We consider a model convection-diffusion problem and present useful connections between the finite differences and finite element discretization methods. We introduce a general upwinding Petrov-Galerkin discretization based on bubble modification of the test space and connect the method with the general upwinding approach used in finite difference discretization. We write the finite difference and the finite element systems such that the two corresponding linear systems have the same stiffness matrices, and compare the right hand side load vectors for the two methods. This new approach allows for improving well known upwinding finite difference methods and for obtaining new error estimates.
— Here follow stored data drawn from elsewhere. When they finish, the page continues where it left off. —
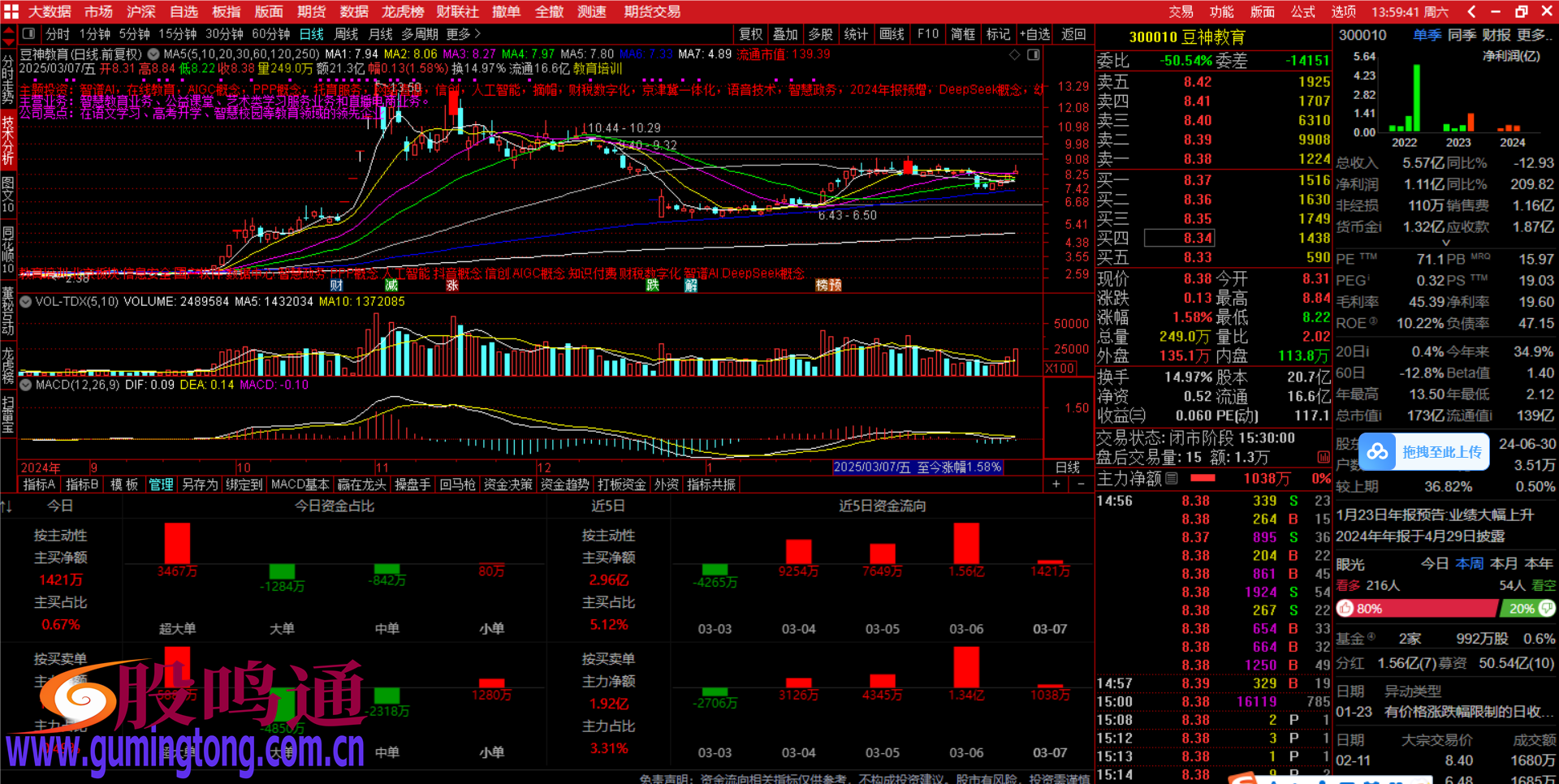
Task: Switch to the 周线 weekly chart tab
Action: 346,34
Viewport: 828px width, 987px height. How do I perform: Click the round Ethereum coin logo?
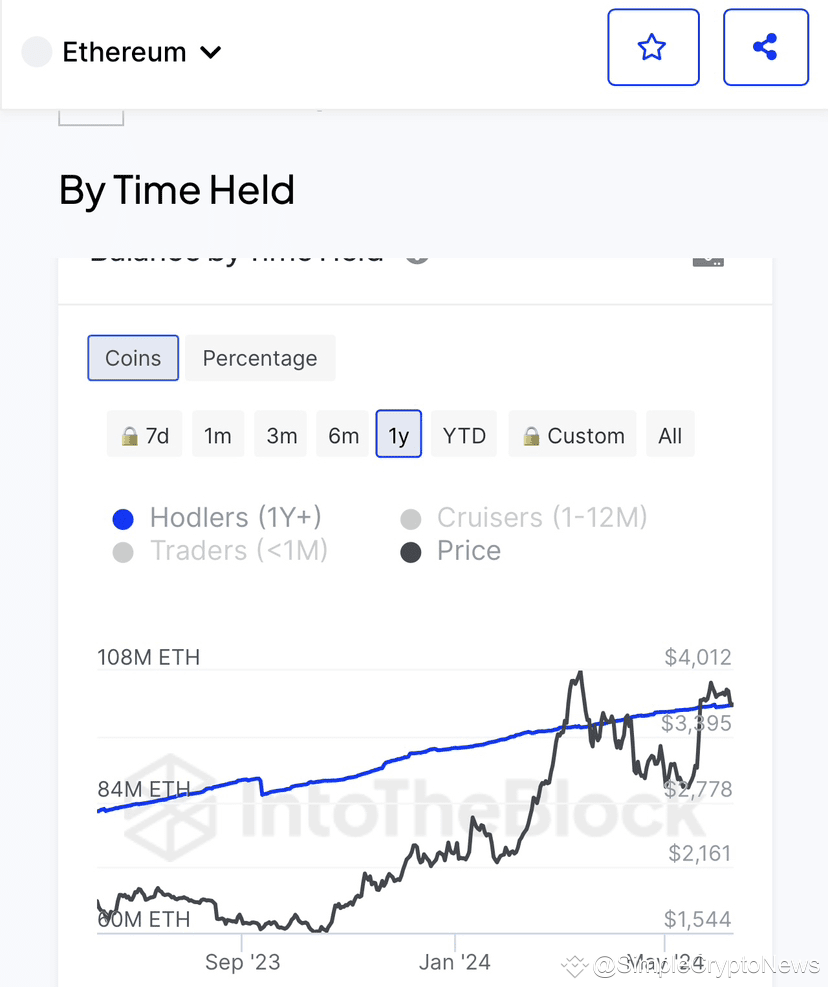(37, 52)
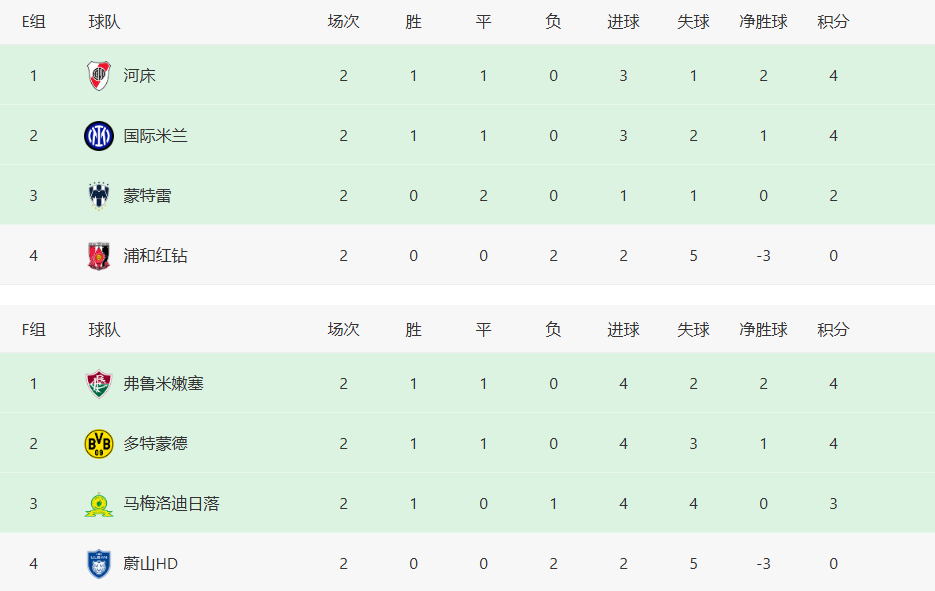
Task: Click the Monterrey (蒙特雷) team crest
Action: [99, 196]
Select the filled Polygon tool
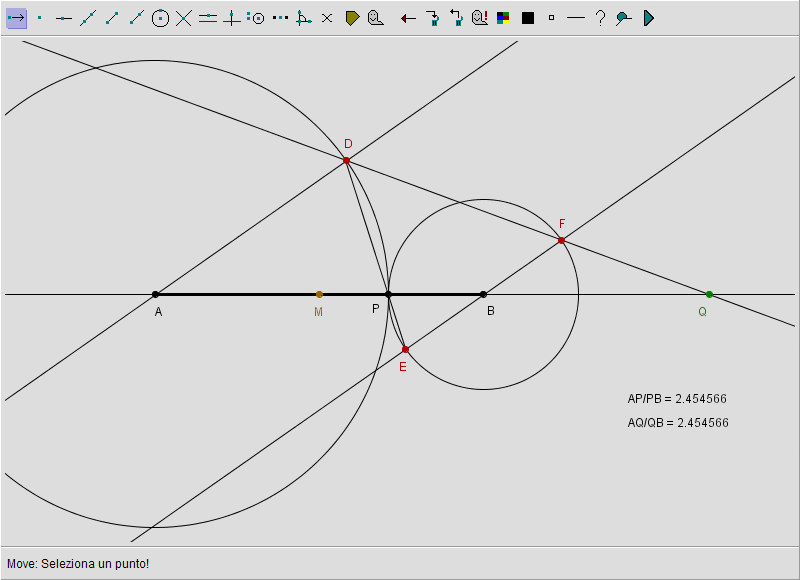This screenshot has width=800, height=580. (352, 18)
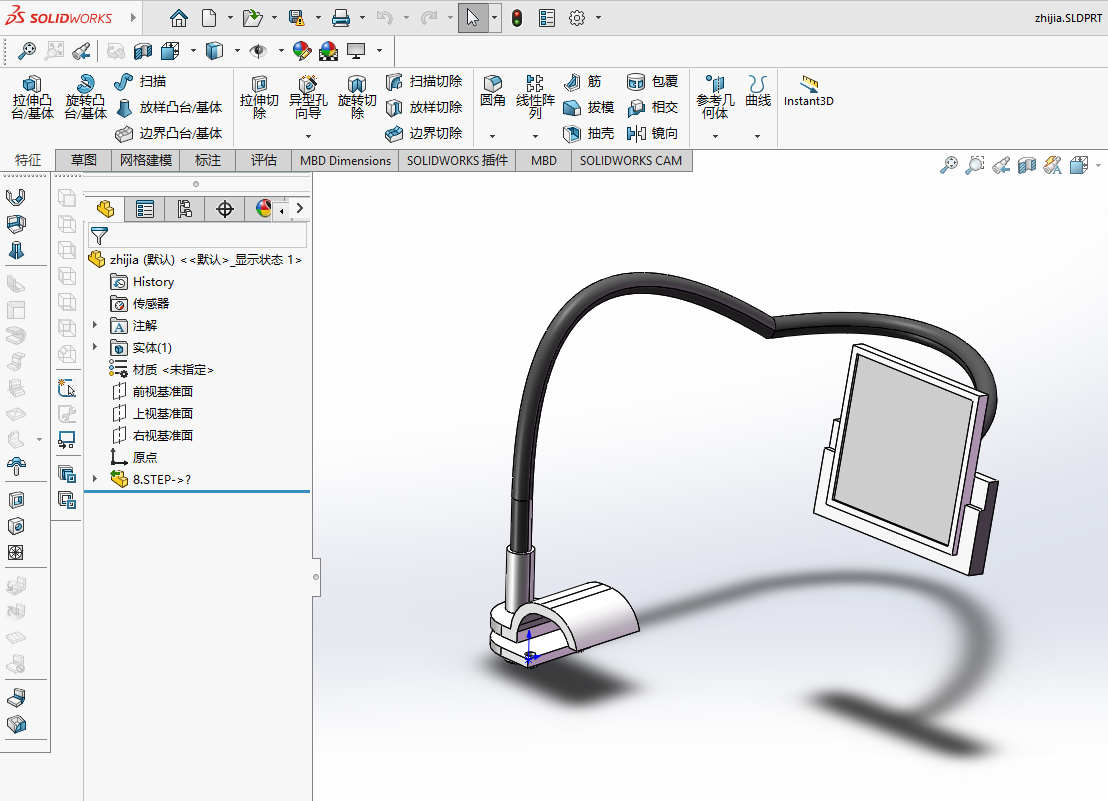Toggle Instant3D mode
Viewport: 1108px width, 801px height.
(808, 91)
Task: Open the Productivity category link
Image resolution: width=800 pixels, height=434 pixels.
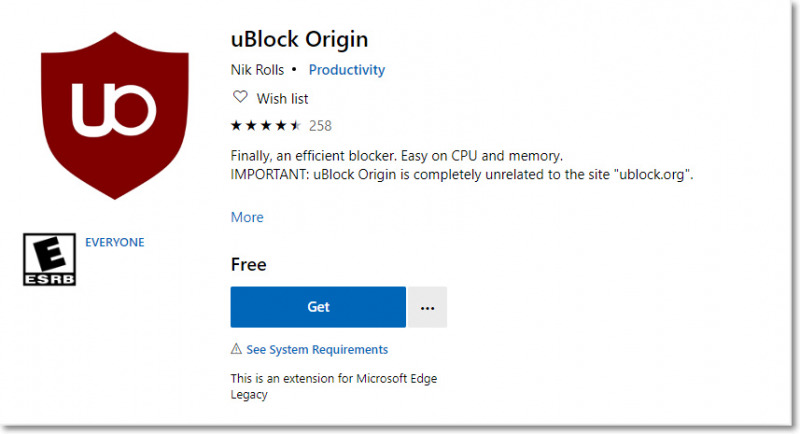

We prove that the exponential bubble Petrov-Galerkin discretization can recover the interpolant of the exact solution. As a consequence, we estimate the closeness of the related finite difference solutions to the interpolant. The ideas we present in this work, can lead to building efficient new discretization methods for multidimensional convection dominated problems.

翻译：我们考虑一个模型对流扩散问题，并揭示有限差分与有限元离散方法之间的有用联系。我们引入一种基于测试空间气泡修正的广义迎风格式Petrov-Galerkin离散化方法，并将其与有限差分离散中使用的广义迎风方法联系起来。我们构建了有限差分与有限元系统，使得两个对应的线性系统具有相同的刚度矩阵，并比较两种方法的右端荷载向量。这一新方法有助于改进经典迎风有限差分方法并获得新的误差估计。我们证明指数气泡Petrov-Galerkin离散化能够恢复精确解的插值函数。由此，我们估算了相关有限差分解与插值函数的接近程度。本文提出的思想可为构建多维对流主导问题的高效新离散方法提供基础。